With new sea lanes opening up due to warming global temperatures, the Arctic region has become a strategically important area for many of the world's major powers. Said to be rich in natural resources, the United States Energy Information Administration estimates that the area may contain nearly 30 percent of the world’s remaining natural gas and 13 percent of its oil under the bottom of the northern seas.
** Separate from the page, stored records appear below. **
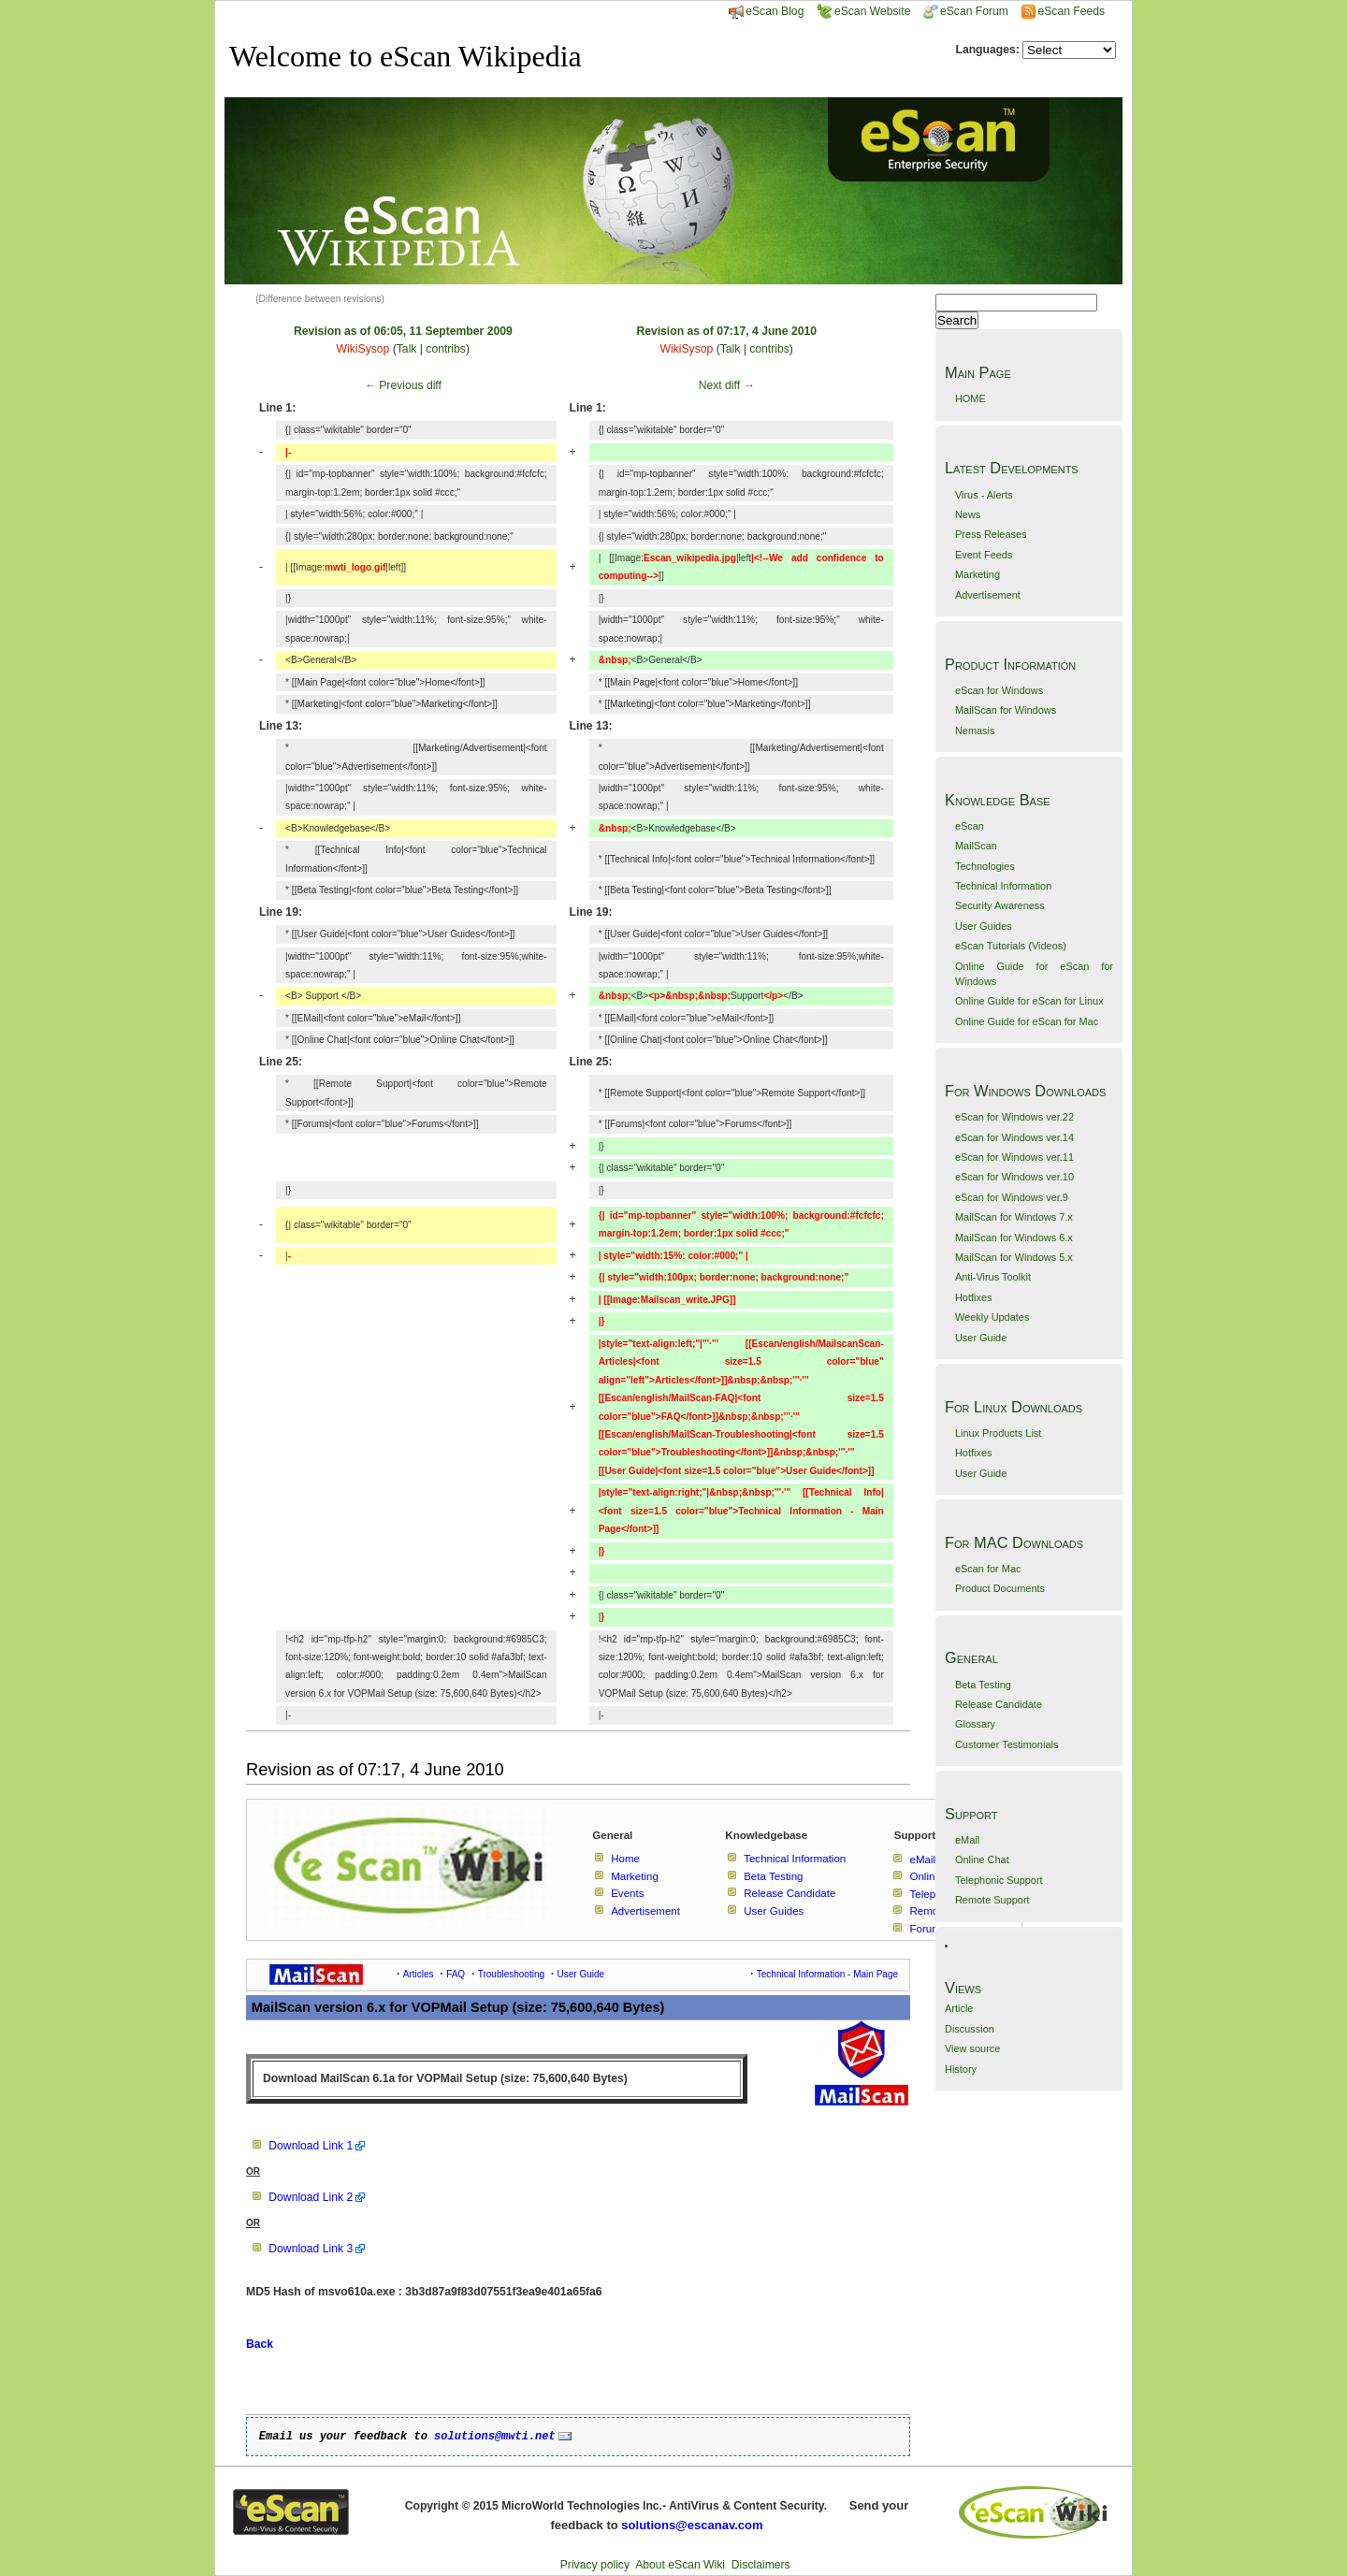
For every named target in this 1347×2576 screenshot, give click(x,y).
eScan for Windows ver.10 (1014, 1176)
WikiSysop (363, 348)
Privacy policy (595, 2564)
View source (972, 2048)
In addition, the region’s transportation potential means goods can travel a relatively short distance between Europe and Asia, and flights to Canada and the U.S. are lessened with cross-polar routes. Travel by sea via the Northern Sea Route, for example, between northwestern Europe and East Asia is approximately 40 percent shorter compared to the route via the Suez Canal. As a result, the role of the Russia’s Northern Sea Route, a shipping lane stretching from the Arctic Archipelago of Novaya Zemlya in northwestern Russia to the Bering Strait near Alaska crossing five Arctic Seas – the Barents Sea, the Kara Sea, the Laptev Sea, the East Siberian Sea and the Chukchi Sea – has significantly increased.

The U.S. Navy Arctic Roadmap raises concerns in Washington over Russia’s Northern Sea Route, which could strengthen Russia’s and China’s positions in the Arctic.

“With the opening of the Arctic Ocean, the strategic significance of the 51-mile wide Bering Strait between Russia and the United States that represents an important chokepoint for surface and subsurface vessels entering or departing the Arctic Ocean has increased,” reads in the roadmap.

“The Strait has special significance for Russia since it allows Russia to connect her Asian and European naval forces. As the Pacific gateway for Russia’s Northern Sea Route, the Bering Strait will become increasingly important for seaborne trade between Europe and Asia.”